Minnesota State Colleges and Universities educate 78 percent of the state’s new nursing graduates each year. Even so, the state continues to face a severe shortage of nurses, and these programs have become increasingly important.
Locally, the Workforce Center estimates a 43 percent greater need for health-care professionals over the next 10 years in southeast Minnesota.
Besides Albert Lea, Austin, and Owatonna health-care enterprises, which have announced critical needs for nurses and radiography technicians, 180 health-care workers board buses each day in Austin to work at the Mayo Clinic in Rochester. Albert Lea, Austin, and Owatonna clinics and hospital have generously helped our nursing and other allied health programs by donating equipment, staff, and money.
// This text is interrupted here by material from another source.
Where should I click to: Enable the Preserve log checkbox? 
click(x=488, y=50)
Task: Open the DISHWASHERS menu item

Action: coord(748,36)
In addition, they provided clinical experience for students and funding in fiscal year 2002 to furnish a nursing lab and instructional classroom. Despite their generous efforts to help, our local medical officials cannot underwrite the cost of health-care education. The major responsibility belongs to our state legislature.
Fortunately, our local legislators understand and support the need.
Riverland’s science labs have not been remodeled since they were built in the late 1960s. Ventilation in all the labs, particularly chemistry, is inadequate and is a health concern for the faculty and students.
Throughout the years, dangerous mixtures of chemicals have seeped into porous surfaces on countertops, cabinets, and floors. Some cabinets and all of the fume hoods have asbestos liners. We must update all labs to meet Americans with Disabilities Act requirements, and we need to expand our labs to provide the minimum National Science Foundation standard of space per student to promote safety and better learning.
Enrollment growth is putting a strain on our facilities. Consider that total enrollment at Riverland has increased 115 percent in the last six years. Enrollment in chemistry and biology programs is up more than 160 percent in the same period. The demand is greater than our current facilities can meet because our facilities were never designed for these numbers of students.
The challenge is enormous.
In the next 24 months, the Albert Lea Medical Center alone will need 60 new nurses; 200 nurses in the next five years. Austin and Owatonna face similar challenges.
If Riverland Community College is to help meet the growing demand for health-care workers, it must have the quality and capacity to produce competent professionals. Our health care needs depend on it!
(Dr. Terrence (Terry) Leas is the president of Riverland Community College.)